*** Opening RECORDS FOR THE TASK ***

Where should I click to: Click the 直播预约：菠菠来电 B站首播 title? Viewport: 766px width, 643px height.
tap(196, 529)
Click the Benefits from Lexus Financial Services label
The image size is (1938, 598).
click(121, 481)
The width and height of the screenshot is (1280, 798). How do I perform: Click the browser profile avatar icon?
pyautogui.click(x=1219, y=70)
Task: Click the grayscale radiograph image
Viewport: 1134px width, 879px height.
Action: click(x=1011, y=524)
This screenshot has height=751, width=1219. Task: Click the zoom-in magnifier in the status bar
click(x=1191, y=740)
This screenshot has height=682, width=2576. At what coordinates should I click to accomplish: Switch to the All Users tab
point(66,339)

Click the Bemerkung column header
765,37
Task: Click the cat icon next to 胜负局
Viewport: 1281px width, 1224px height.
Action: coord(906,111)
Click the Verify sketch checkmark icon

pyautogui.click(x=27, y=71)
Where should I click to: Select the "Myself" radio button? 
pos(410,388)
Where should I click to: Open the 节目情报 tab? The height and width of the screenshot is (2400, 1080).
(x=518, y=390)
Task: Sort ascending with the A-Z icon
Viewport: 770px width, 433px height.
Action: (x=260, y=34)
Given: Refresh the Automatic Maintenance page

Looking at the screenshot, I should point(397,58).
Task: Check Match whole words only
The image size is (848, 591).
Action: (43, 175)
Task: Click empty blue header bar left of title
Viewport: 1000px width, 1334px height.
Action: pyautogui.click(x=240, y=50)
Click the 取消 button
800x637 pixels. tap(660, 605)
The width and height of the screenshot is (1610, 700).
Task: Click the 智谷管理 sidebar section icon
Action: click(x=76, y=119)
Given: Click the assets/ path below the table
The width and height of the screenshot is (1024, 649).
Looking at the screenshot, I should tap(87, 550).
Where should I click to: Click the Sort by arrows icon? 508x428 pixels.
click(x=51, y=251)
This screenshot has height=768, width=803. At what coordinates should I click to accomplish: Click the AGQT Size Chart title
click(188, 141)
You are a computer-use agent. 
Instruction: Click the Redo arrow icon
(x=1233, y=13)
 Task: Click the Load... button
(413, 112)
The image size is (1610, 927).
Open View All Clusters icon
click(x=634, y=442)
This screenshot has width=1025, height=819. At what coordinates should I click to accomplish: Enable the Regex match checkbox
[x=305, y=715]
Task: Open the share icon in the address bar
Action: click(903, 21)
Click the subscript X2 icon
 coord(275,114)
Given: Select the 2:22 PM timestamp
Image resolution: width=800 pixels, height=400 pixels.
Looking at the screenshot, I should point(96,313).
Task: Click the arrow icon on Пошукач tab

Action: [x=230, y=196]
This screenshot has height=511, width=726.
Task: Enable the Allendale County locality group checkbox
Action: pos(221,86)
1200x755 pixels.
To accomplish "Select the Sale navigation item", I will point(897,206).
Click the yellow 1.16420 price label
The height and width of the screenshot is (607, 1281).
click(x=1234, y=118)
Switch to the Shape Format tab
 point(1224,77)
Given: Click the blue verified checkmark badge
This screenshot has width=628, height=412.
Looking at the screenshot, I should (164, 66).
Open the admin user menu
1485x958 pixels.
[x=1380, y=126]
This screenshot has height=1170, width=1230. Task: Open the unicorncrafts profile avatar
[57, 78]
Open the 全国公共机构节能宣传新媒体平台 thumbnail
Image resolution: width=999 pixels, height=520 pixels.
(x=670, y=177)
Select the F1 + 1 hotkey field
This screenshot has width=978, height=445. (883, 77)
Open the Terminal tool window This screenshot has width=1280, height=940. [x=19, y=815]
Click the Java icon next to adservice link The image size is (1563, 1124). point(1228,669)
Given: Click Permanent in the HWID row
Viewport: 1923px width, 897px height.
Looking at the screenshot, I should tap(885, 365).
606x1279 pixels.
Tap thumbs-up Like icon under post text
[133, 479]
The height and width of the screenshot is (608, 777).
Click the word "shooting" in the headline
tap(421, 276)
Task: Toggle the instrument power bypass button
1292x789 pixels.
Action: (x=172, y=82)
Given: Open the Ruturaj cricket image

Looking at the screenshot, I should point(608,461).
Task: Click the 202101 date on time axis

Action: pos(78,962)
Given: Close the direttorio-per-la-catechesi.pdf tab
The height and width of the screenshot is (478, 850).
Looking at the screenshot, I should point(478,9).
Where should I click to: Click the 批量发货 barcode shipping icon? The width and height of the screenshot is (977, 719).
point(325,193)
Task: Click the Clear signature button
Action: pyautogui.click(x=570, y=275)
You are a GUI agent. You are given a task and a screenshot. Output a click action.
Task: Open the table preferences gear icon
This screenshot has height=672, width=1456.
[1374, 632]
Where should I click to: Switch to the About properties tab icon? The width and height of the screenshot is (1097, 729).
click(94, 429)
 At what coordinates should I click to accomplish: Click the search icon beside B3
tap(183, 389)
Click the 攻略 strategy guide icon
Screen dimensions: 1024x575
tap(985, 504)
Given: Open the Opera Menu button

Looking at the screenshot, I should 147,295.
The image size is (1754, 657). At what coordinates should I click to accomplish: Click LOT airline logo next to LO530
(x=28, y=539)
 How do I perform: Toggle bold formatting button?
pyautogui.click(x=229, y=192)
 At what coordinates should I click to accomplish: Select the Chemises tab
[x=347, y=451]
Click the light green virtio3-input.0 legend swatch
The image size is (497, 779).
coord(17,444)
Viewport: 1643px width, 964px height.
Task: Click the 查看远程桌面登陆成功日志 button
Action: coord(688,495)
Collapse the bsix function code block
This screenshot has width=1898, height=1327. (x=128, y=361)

*** Closing RECORDS FOR THE TASK ***

● **WHAT TO PRODUCE**
Among the records above, which lines hold the word "table"? Copy each one.

● **THE COMPLETED TASK**
Given: Click the assets/ path below the table
Task: Open the table preferences gear icon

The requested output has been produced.